The problem with this is that the Russians and Chinese don't like each other and it is not natural partnership. But even the halfway house that Medvedev is talking about will create a major political and economic alliance. That bit of work is well in hand. Medvedev goes on in his blog to list the infrastructure – especially transport – projects that are already tying the two countries together. 

Best of the Bric bunch? 

Finally, the irony of this reorientation is that while the politicians and the international press blithely dismiss Russia as a backward kleptocracy that is on the verge of collapse (and has apparently been for 12 years now despite its manifest growth) international companies have an entirely different opinion. 

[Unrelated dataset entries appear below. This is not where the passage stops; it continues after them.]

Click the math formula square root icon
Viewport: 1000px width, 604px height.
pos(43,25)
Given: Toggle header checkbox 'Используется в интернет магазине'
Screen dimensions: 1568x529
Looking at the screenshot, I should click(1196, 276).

A second post on the FT's site this morning points out that trend. Brics: less risky? by Avantika Chilkoti notes that multinationals are rushing into Russia. 

As bne has reported, a raft of fast food multinationals has been opening up in Russia in the last year or so. Just last week, Burger King announced it will roll out hundreds of restaurants in Siberia for example. However, this trend is moving beyond the very bottom of the food chain (both literally and figuratively). 

A survey by professional services company BDO that interviewed over 1,000 CFOs from international medium-sized companies found that 45% are now planning to enter the Bric markets, compared with only 29% last year. 

Allan Evans, global head of client service at BDO, told the FT that perceived risk in the Bric markets is falling: "The Brics have been around as investment destinations for years now, with past experience on the ground to give investors confidence. And the Brics themselves have improved their regulatory environment to be more welcoming of inward investment." 

The Kremlin has launched a major investment drive, with a rise on the World Bank’s Doing Business ranking as the flagship reform. Last week it was announced that Russia has gone from 120th in the list to 112th, although it is still well shy of the top 20 place Putin wants to reach by 2018. Still, it is progress and the businessmen, if not the journalists or politicians, have noticed. 

Russia still has problems of course – the CFOs in the survey cited corruption and ethics as the main Russian risks – but there are opportunities too. Of the reasons cited for wanting to go to Russia, surprisingly 81% cited the market’s size, the highest proportion of all the Brics – only 69% cited market size for China and 64% for India. Commentators tend to look at the population sizes, but businesses look at the number of consumers and their spending power – and Russia is a stand out winner in these terms as it is by far the richest of the Bric bunch. 

The same logic applies to Russia’s relation with Asia, which is advancing rapidly in Russia's trade balance. Medvedev made it explicit in his blog: "Russia has long been ready to co-operate to [with Asia]. We have centuries-long experience at the crossroads of different cultures and civilisations. No wonder Russia is called a Eurasian or a Euro-Pacific country, as some would have it. This will undoubtedly be a major asset in developing cultural dialogue between regions and continents and also in building a common economic space from the Atlantic Ocean to the Pacific."